Coronavirus: Cash support for businesses should be extended, Chamber says

The Chamber of Commerce, Enterprise and Industry says coronavirus State aid should reflect turnover losses as it proposes new package that will add €48 million per month to government spending so far

Majority of businesses experience drastic drop in turnover as a result of the Covid-19 crisis
Majority of businesses experience drastic drop in turnover as a result of the Covid-19 crisis

Government will need to fork out €48.3 million more a month in additional support to companies, according to a new proposal put forward by the Chamber of Commerce.

The proposal will see companies that experienced a drop of 50% in their turnover as a result of the coronavirus, benefitting from the maximum aid scheme of €800 per employee per month.

The Chamber of Commerce, Enterprise and Industry is also proposing that businesses that witnessed a drop of 25% in turnover should receive €400 per employee per month.

The country needs further economic stimulus to counteract the Covid-19 crisis, the organisation said, urging the government to disregard debt-to-GDP ratios at this critical juncture.

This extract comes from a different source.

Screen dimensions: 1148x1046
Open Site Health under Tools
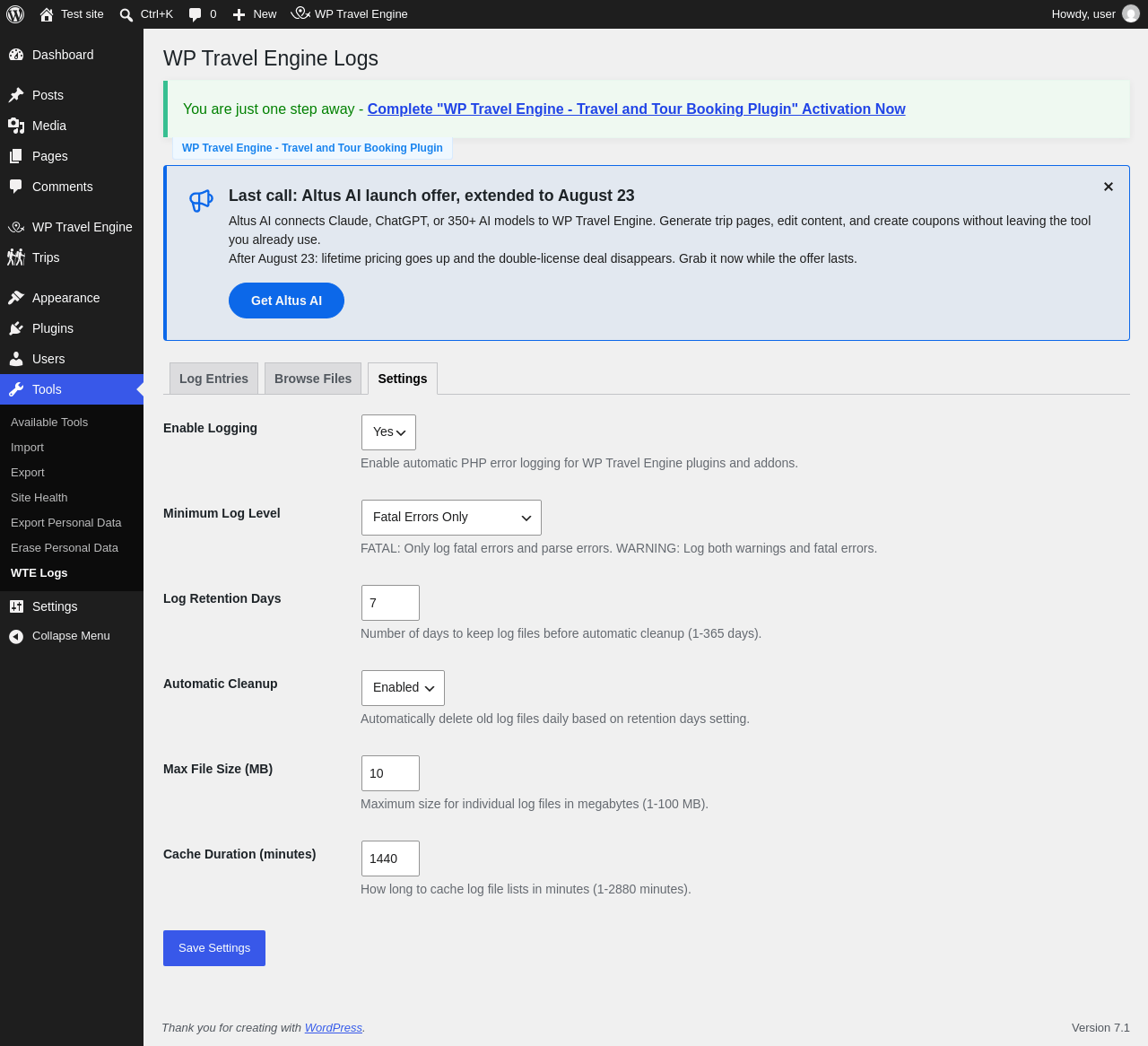click(x=39, y=498)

An economic aid package unveiled last month would cost government more than €71 million per month but only some 60,000 workers would benefit from the €800 per month per employee package. More than 100,000 employees work in other sectors for which the government allocated €161 per month per employee.

The Chamber's proposal to extend government support to more businesses based on their loss of turnover rather than the sector they work in is expected to cost government €48.3 million per month on top of the measures already put in place.

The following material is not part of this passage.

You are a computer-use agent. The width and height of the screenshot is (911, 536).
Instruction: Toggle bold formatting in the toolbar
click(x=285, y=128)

The Chamber has proposed that eventual verifications by government through the VAT returns of beneficiary companies could be carried out with the possibility of reclaiming funds in cases of ineligibility.

It said the assistance provided so far has helped to mend the “gushing wounds” of the economy, and has already gone a long way to sustain some sectors.

However, the country’s economic prospects are far from healthy, the Chamber added, calling on government to ensure that companies and households are not allowed to run out of money.

“It is absolutely essential for government to ensure that workers’ incomes are sustained and aggregate demand maintained, while minimising costs for collapsing businesses. In order to do so, government must not be averse to increasing its debt and disregard any previous commendable targets for debt/GDP ratios. The urgent priority at this point of utter emergency is to ensure that the economy survives to see the future. The future will then deal with the debt incurred today for the purposes of ensuring a tomorrow,” the organisation said.